While mostly loyal to David, we find him, in this account, disregarding a clear request from David, “spare my son’s life.” Years later, Joab would eventually die by the sword (Solomon’s order, and David’s final request) as a traitor and murderer.
Joab was stagnant; he never moved (towards God). He lived by the sword and died by the sword. He died like he lived, looking out for himself.
As we read of the death of Absalom, we see the flawed love of king David.Only after Absalom is killed, does David refer to him as “my son”. David’s life is a picture of an imperfect king.This picture should serve to point us to the Gospel that proclaims a perfect King who offers forgiveness and restoration. Jesus teaches us about the perfect love of a father in the parable of the prodigal son.How different was David’s example. (Absalom returns to Jerusalem after rebelling and David won’t even meet with him- 2 Samuel 14). In Jesus’ parable, the father runs to meet and restore his son. Absalom, the prodigal, and we all deserve death for the rebellion and public humiliation we have committed against a Holy God.But the perfect King offers forgiveness thru His own death.A reality of the gospel and only a sentiment of an imperfect king.Let us celebrate the perfect love of our Father and King in heaven!!
When King David fled Jerusalem to escape Absalom, he left out through the Kidron Valley. (15:23) He would have traveled past the Monument of Absalom. Absalom had erected this structure as a remembrance of himself, since he had no sons to preserve his name. The monument, or at least what scholars believe is the authentic edifice, still stands today. Absalom desired to have history remember him. Sadly, the legacy of Absalom is a picture of deceit, rebellion and greed.
Absalom’s father, King David, is remembered as the greatest king ever. Absalom could have been a part of that legacy, but as a result of his rebellion, did not even get to be buried in his ‘King’s tomb.’ In Jeremiah 2, the prophet judges Israel for trading living waters for broken cisterns. They had forsaken God.
We often settle for much less than God intends for our lives. We may find that we have given up God’s best—living water…family legacy—and traded for broken cisterns or a rebel’s death. Consider your paths that you are not missing what God has ordained for you!
“Be gentle with the young man Absalom for my sake.”
Absalom has committed an act of sedition and now leads a coup against the throne. David, though, speaks as if his son has committed a social faux pas: “You know these kids today.” David loved the idea of Absalom. That’s a problem, because the actual Absalom could barely even get an audience with the king. And now the actual Absalom was poised to kill them all. To say that’s David’s fault is to ignore the complexities of human families in a corrupted world. But can we all please learn to invite a little more clear-eyed and courageous realism into our lives?

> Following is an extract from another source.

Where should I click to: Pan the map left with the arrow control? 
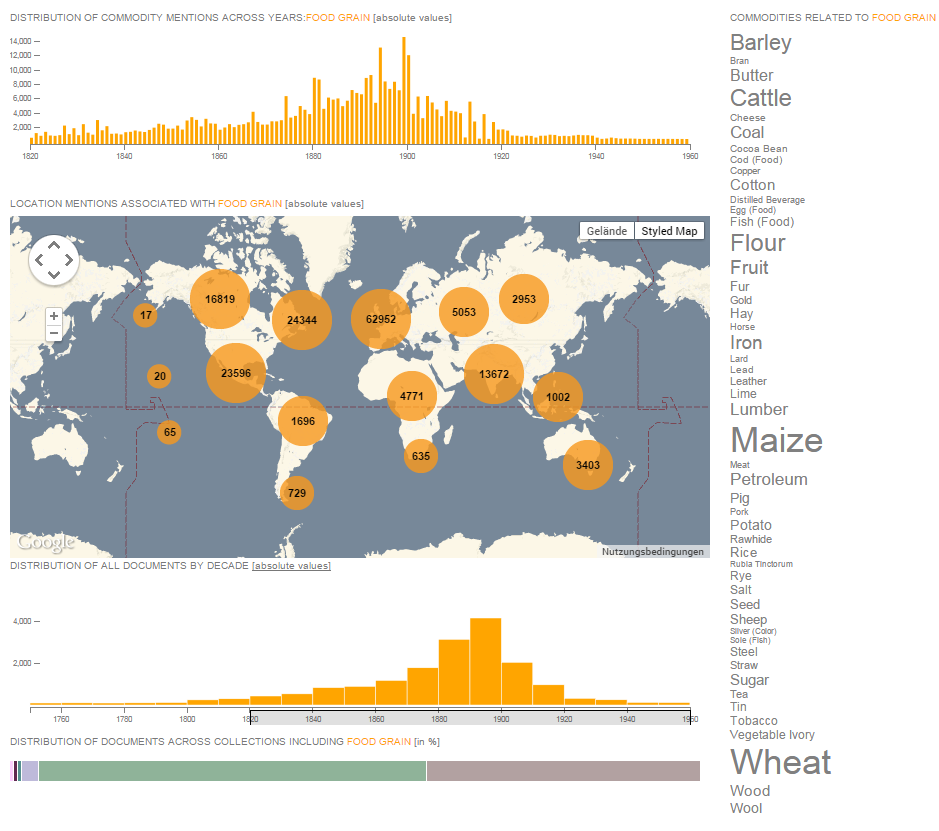[39, 260]
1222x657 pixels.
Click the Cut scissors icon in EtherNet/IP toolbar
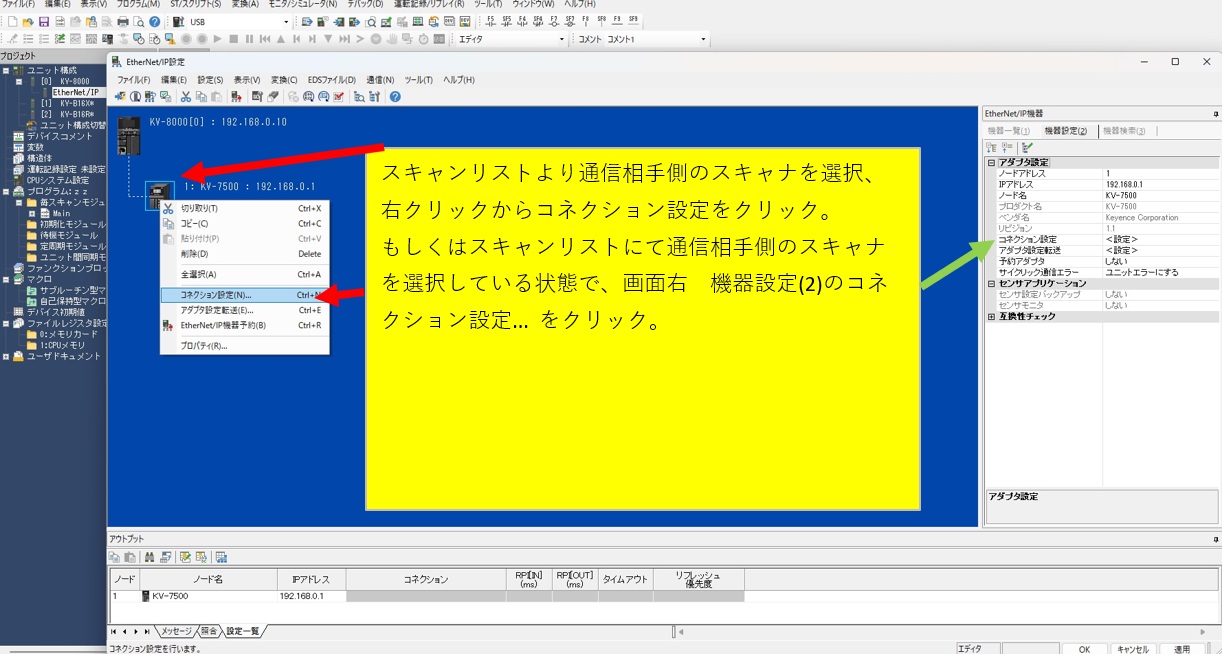coord(186,97)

Re:Verse passage – 2 Samuel 18 (day two) The king was deeply moved and went up to the chamber over the gate and wept. And thus he said as he walked, “O my son Absalom, my son, my son Absalom! Would I had died instead of you, O Absalom, my son, my son!” vs. 33
This story has moved me since I first read it years ago, and now as a father even more so. This grief is as real and transparent as we could imagine. I believe that David would have, even after all Absalom had done, given his life in his place…sound familiar? There is something so moving in this scene where David receives the news of his son’s death. In this tragedy there is no hope for reconciliation. This is the end of this story.
Jesus is different. We often draw parallel’s between leaders, especially David, and Jesus, but they will always fall short. Jesus did die in our place…in order that we might live. That grief is replaced with unimaginable joy. I pray that no of us ever have to experience what David did, but that all of us experience Jesus.